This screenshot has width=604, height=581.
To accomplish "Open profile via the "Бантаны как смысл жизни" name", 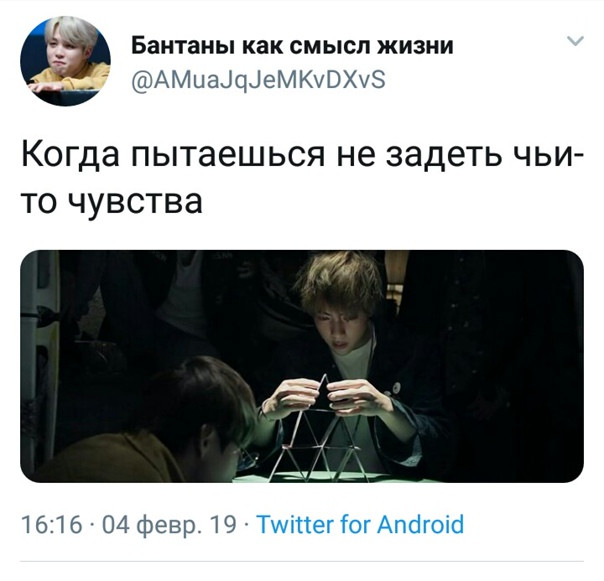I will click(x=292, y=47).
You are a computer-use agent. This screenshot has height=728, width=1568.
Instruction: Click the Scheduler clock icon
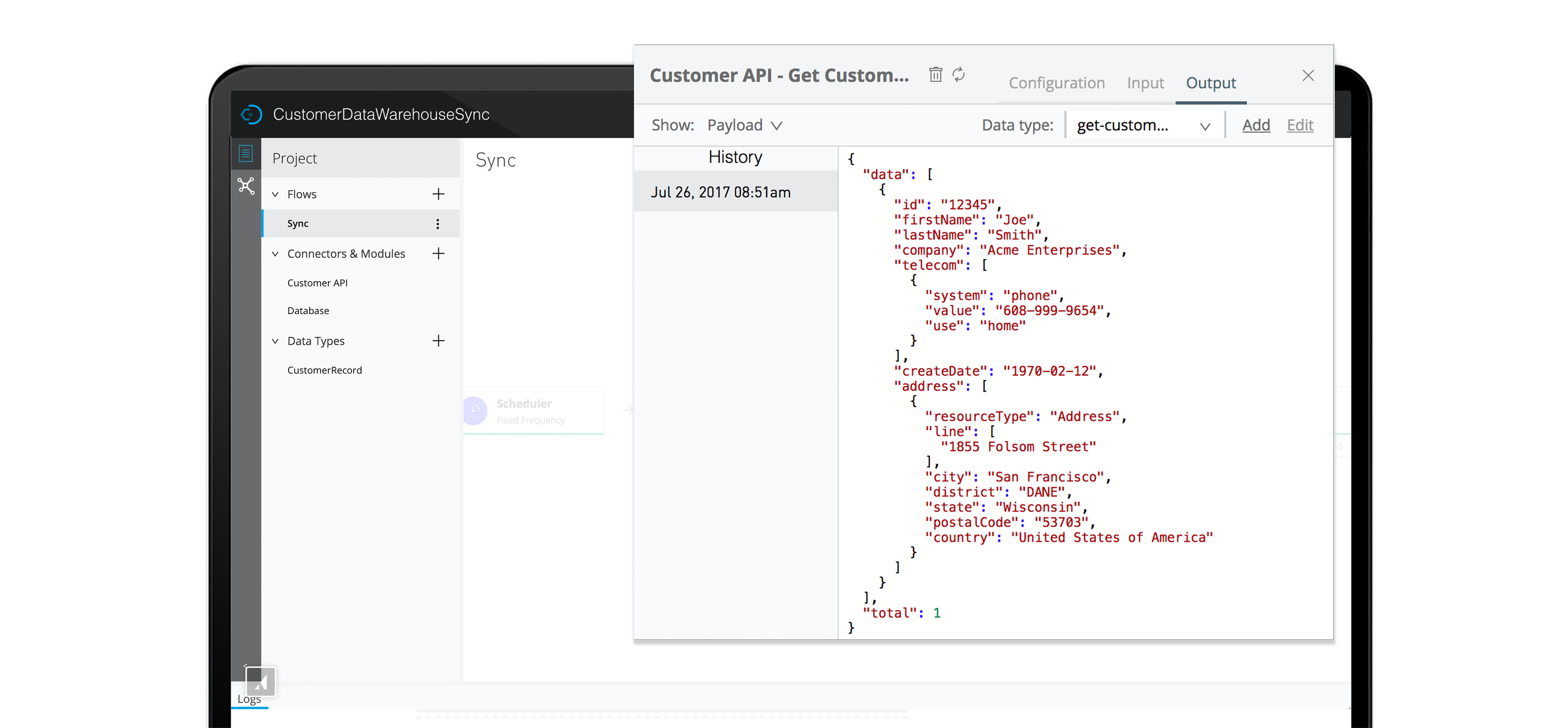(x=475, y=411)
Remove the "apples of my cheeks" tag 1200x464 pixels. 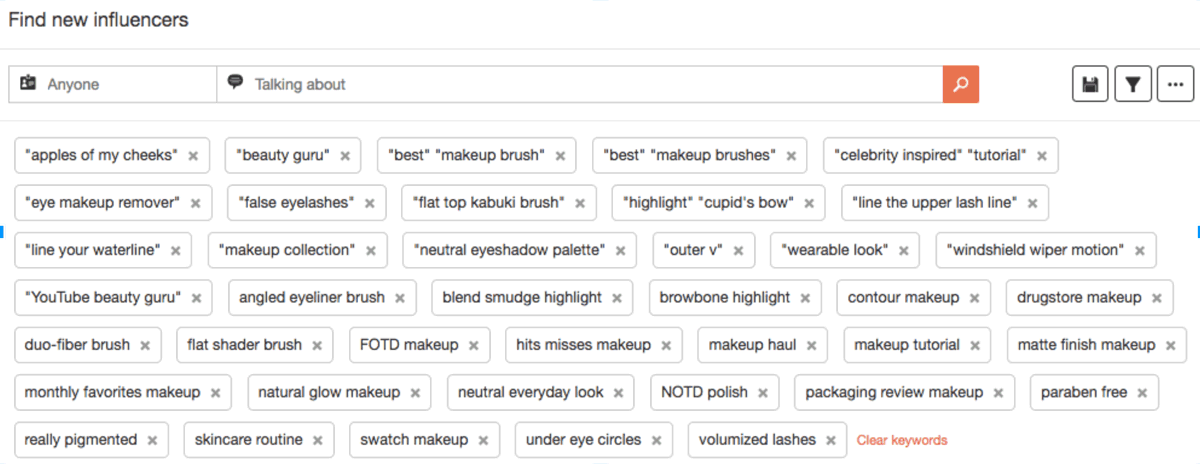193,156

════════════════════

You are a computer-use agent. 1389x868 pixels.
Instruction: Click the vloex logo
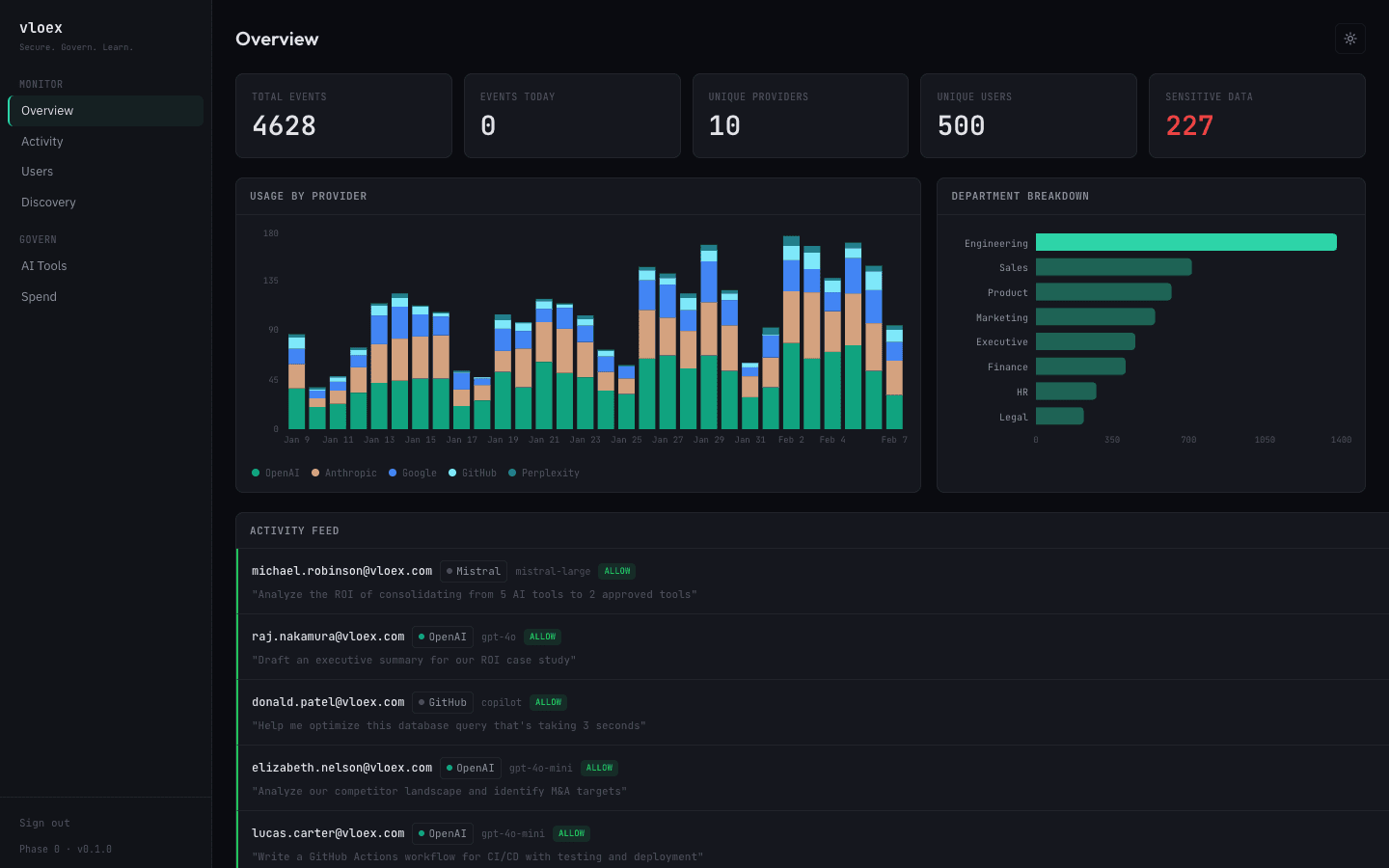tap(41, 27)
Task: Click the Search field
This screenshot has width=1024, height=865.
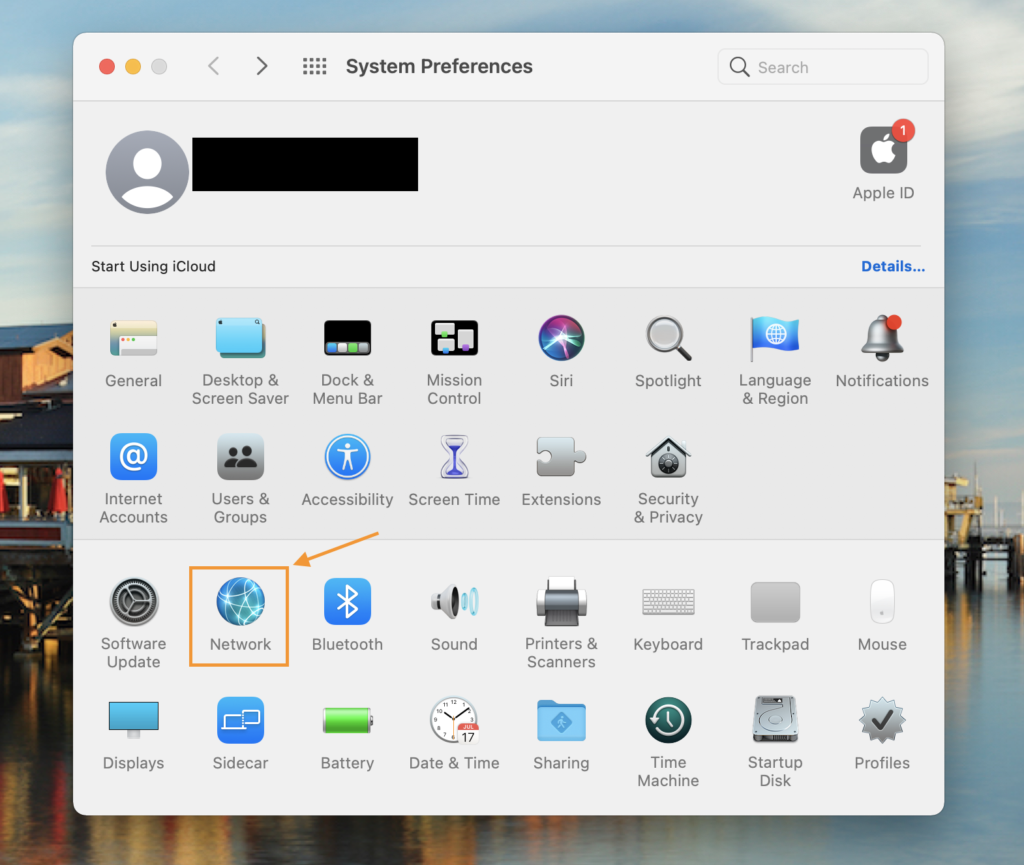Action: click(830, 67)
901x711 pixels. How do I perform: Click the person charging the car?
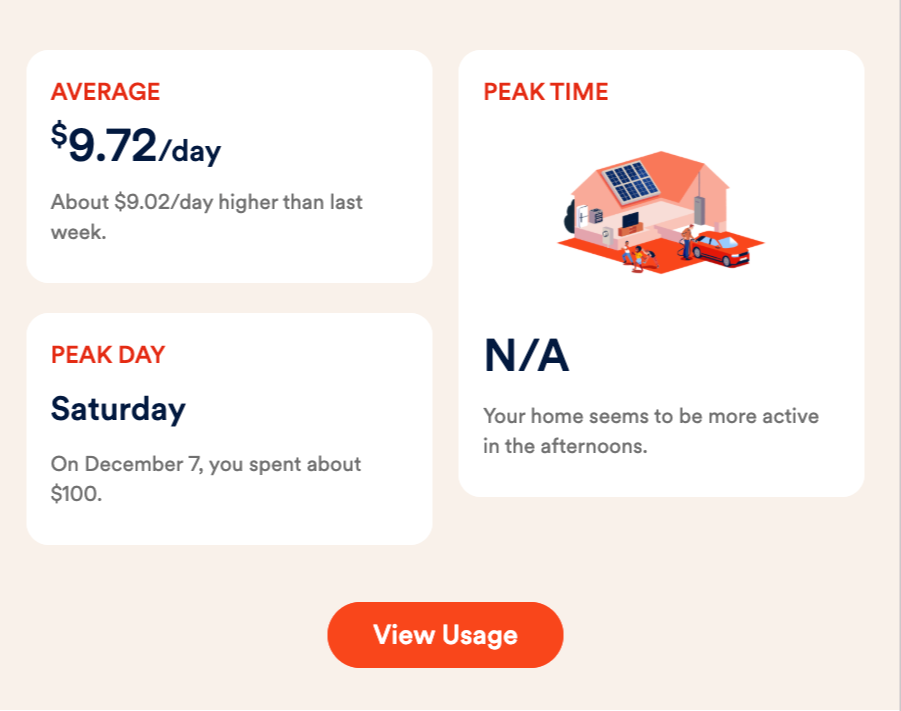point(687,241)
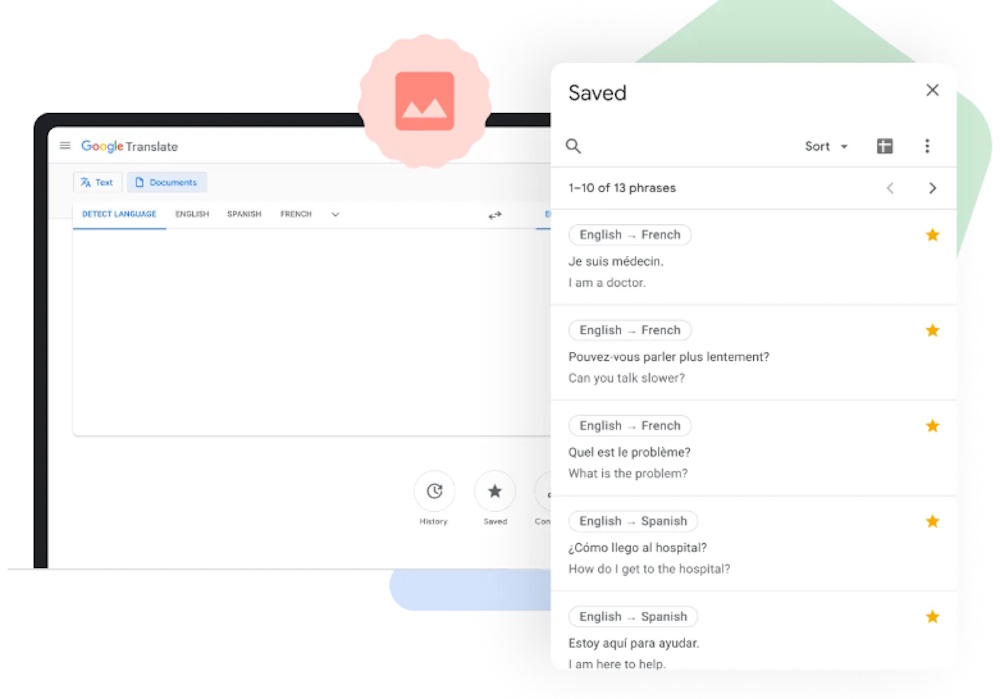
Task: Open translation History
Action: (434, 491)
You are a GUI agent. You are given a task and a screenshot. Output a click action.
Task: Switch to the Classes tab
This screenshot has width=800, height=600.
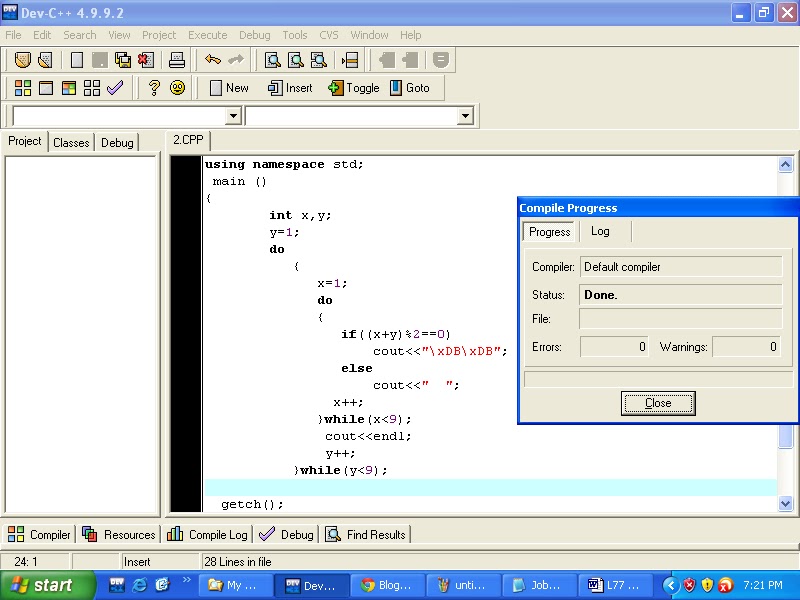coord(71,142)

════════════════════

Required action – Using the records above, pull out each line where the word "computer" occurs.

Answer to the problem –
You are a computer-use agent. This screenshot has height=728, width=1568.
You are a computer-use agent. 1389x868 pixels.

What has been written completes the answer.